[Information given — start]

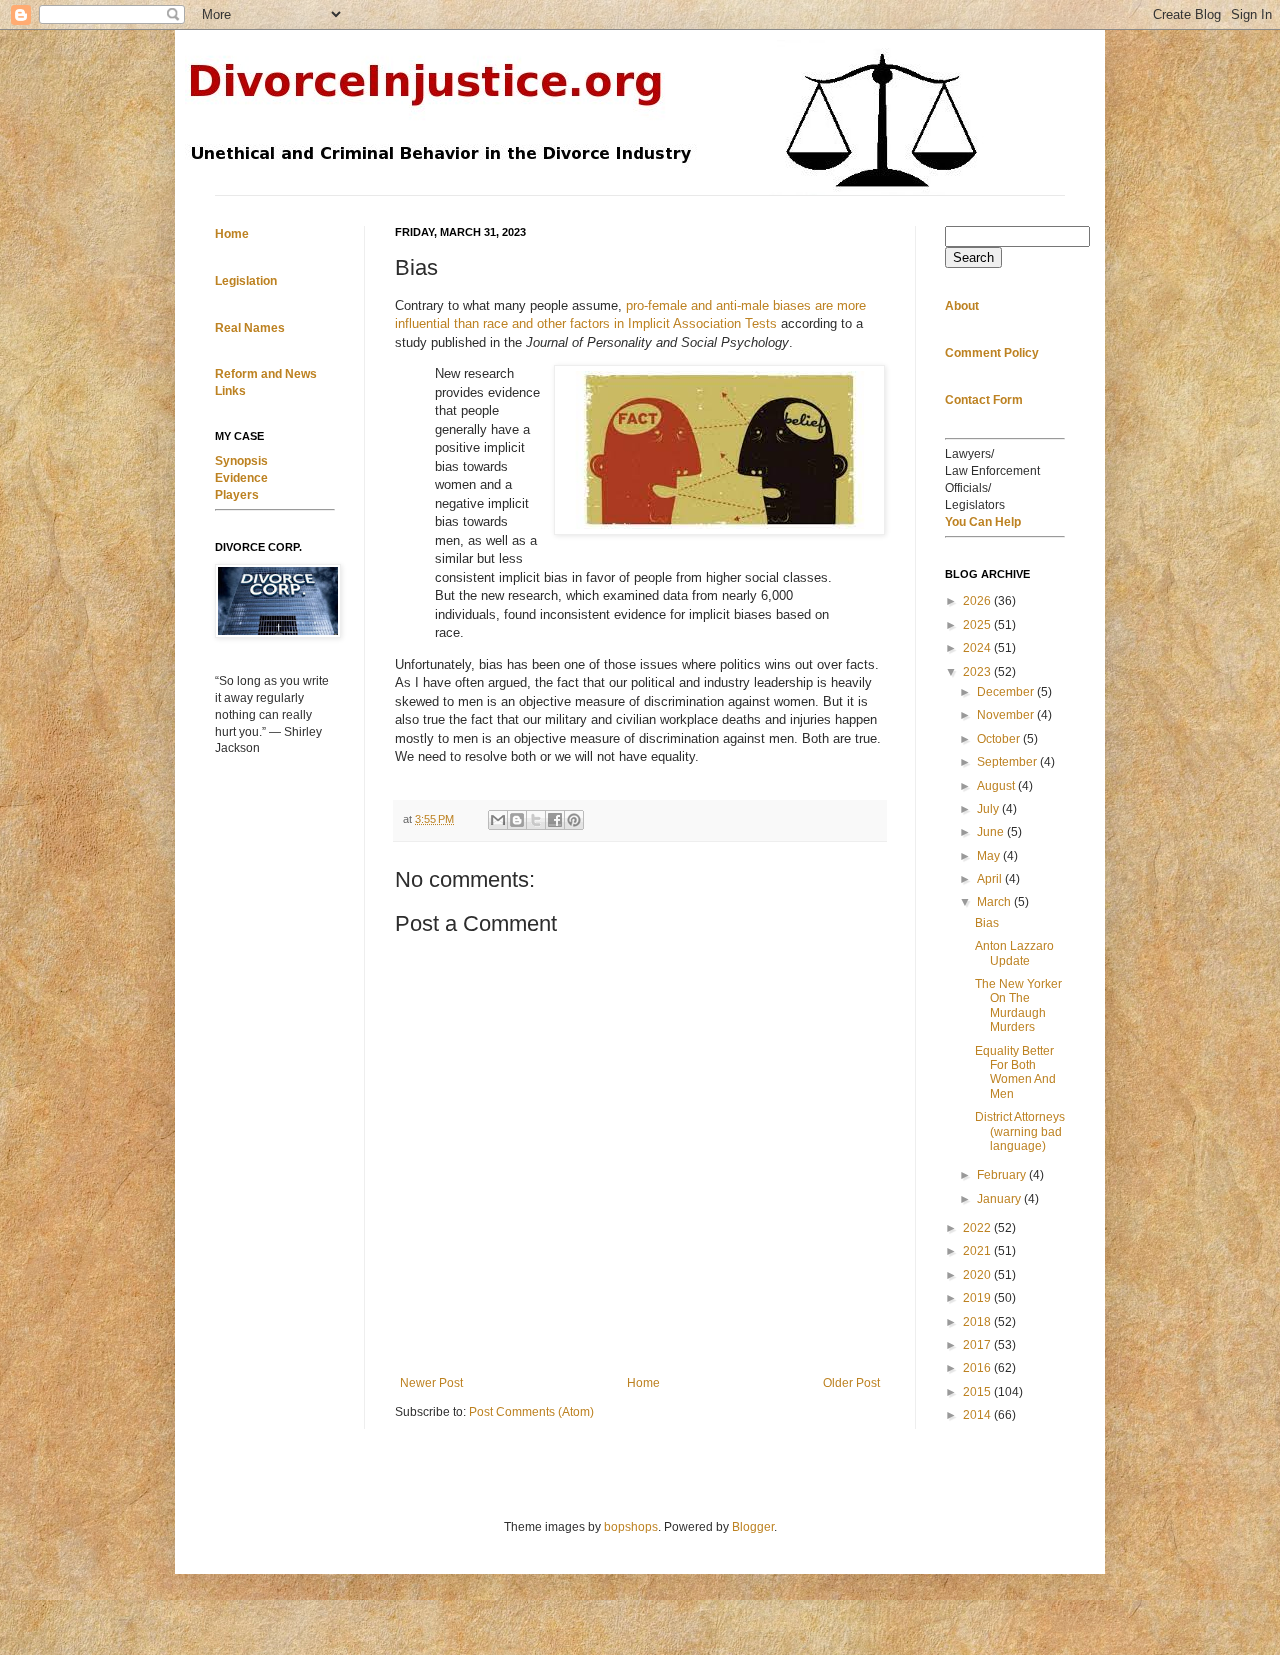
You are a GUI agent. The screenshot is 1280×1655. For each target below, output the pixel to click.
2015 (978, 1392)
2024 (978, 648)
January (1000, 1199)
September (1008, 762)
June (992, 832)
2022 (978, 1228)
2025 (978, 625)
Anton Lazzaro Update (1014, 953)
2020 (978, 1275)
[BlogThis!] (517, 820)
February (1003, 1175)
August (997, 786)
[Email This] (498, 820)
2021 (978, 1251)
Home (643, 1383)
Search (973, 257)
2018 (978, 1322)
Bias (987, 923)
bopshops (631, 1527)
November (1007, 715)
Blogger (753, 1527)
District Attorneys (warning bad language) (1020, 1131)
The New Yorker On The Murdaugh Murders (1018, 1005)
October (1000, 739)
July (989, 809)
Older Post (851, 1383)
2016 (978, 1368)
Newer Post (431, 1383)
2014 (978, 1415)
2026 (978, 601)
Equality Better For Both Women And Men (1015, 1072)
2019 (978, 1298)
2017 (978, 1345)
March (995, 902)
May (990, 856)
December (1007, 692)
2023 (978, 672)
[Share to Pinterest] (574, 820)
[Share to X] (536, 820)
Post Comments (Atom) (531, 1412)
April (991, 879)
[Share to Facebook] (555, 820)
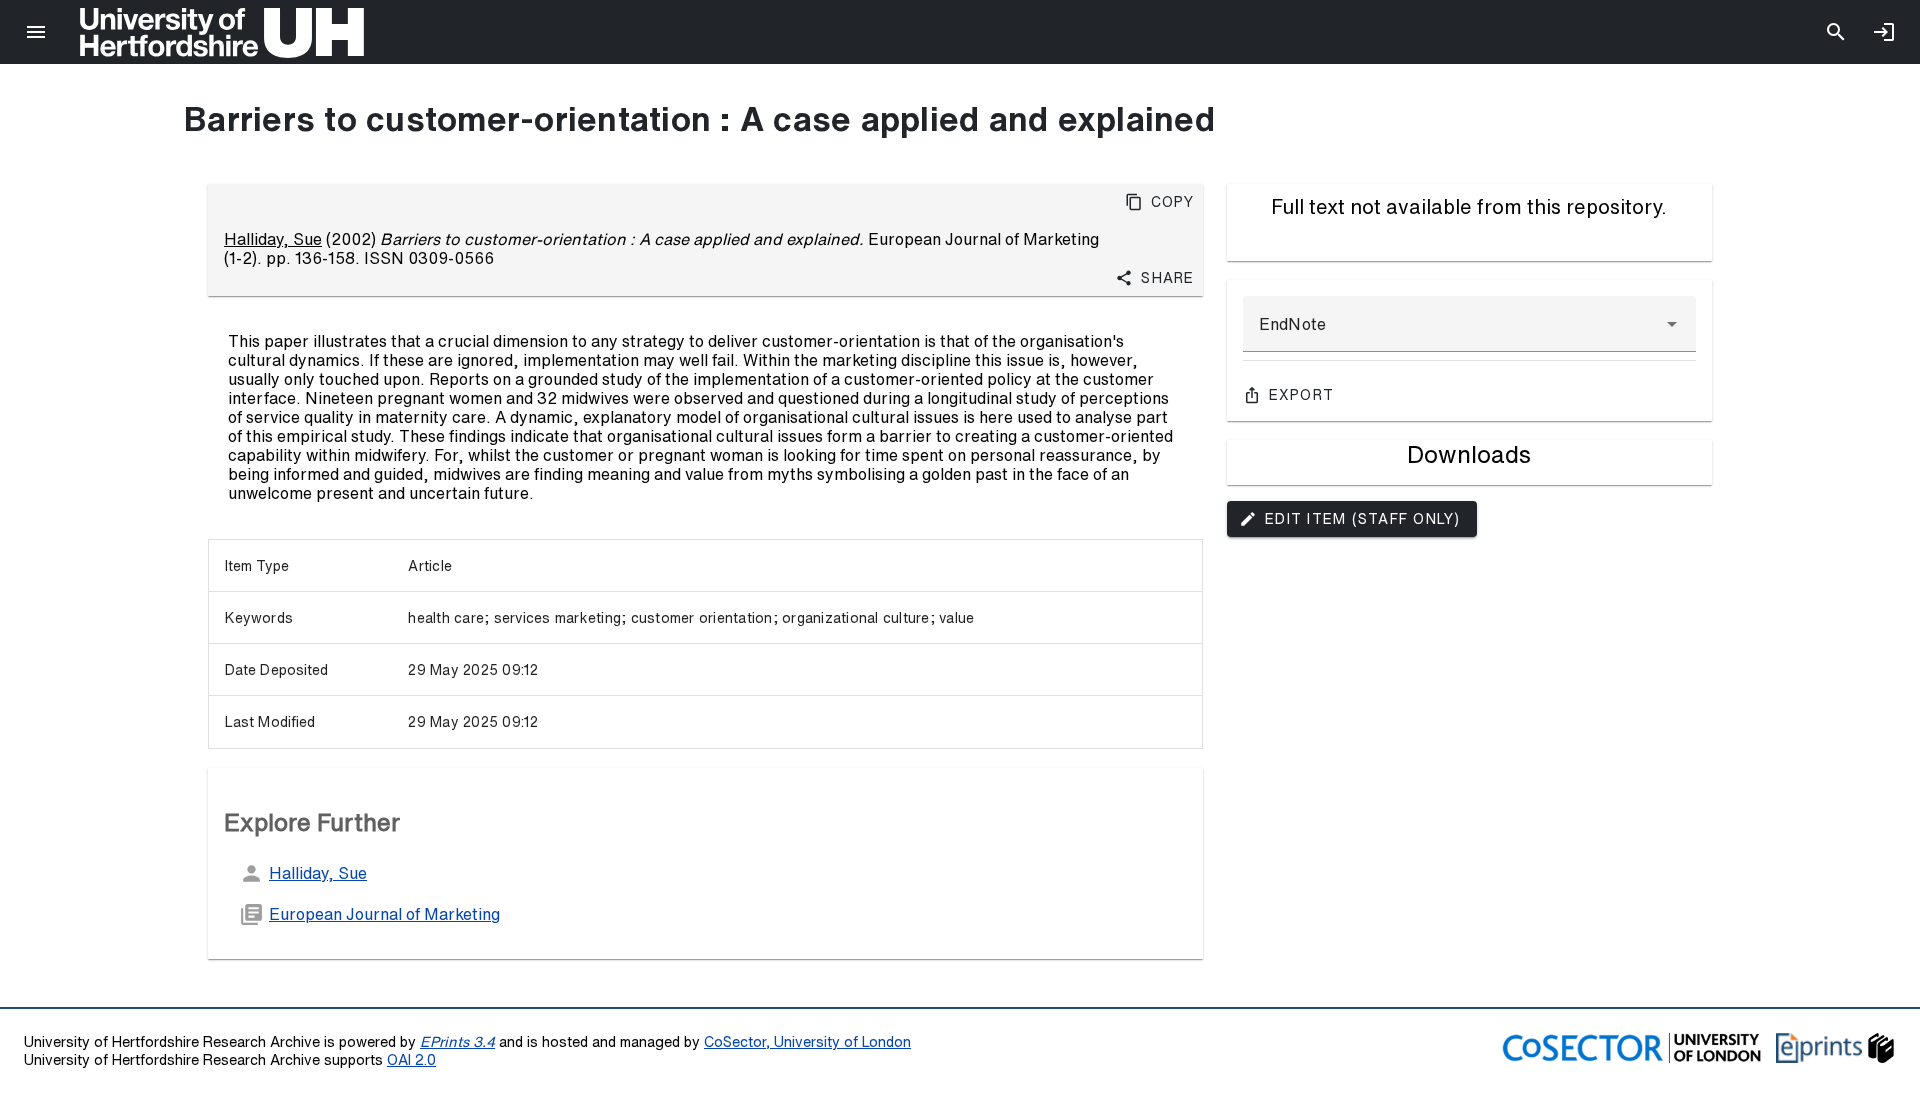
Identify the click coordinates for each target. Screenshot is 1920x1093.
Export (1302, 395)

[Information given — finish]

__Goal of the exercise__
Exact repetition of the data is needed, with no images retained.

__Task result__
You are a GUI agent. The screenshot is 1280×1655. For each target below, output the pixel to click.
2015 (978, 1392)
2024 (978, 648)
January (1000, 1199)
September (1008, 762)
June (992, 832)
2022 (978, 1228)
2025 (978, 625)
Anton Lazzaro Update (1014, 953)
2020 (978, 1275)
[BlogThis!] (517, 820)
February (1003, 1175)
August (997, 786)
[Email This] (498, 820)
2021 (978, 1251)
Home (643, 1383)
Search (973, 257)
2018 (978, 1322)
Bias (987, 923)
bopshops (631, 1527)
November (1007, 715)
Blogger (753, 1527)
District Attorneys (warning bad language) (1020, 1131)
The New Yorker On The Murdaugh Murders (1018, 1005)
October (1000, 739)
July (989, 809)
Older Post (851, 1383)
2016 (978, 1368)
Newer Post (431, 1383)
2014 (978, 1415)
2026 (978, 601)
Equality Better For Both Women And Men (1015, 1072)
2019 (978, 1298)
2017 (978, 1345)
March (995, 902)
May (990, 856)
December (1007, 692)
2023 (978, 672)
[Share to Pinterest] (574, 820)
[Share to X] (536, 820)
Post Comments (Atom) (531, 1412)
April (991, 879)
[Share to Facebook] (555, 820)
Identify the click coordinates for each target. Screenshot is 1920x1093.
Export (1302, 395)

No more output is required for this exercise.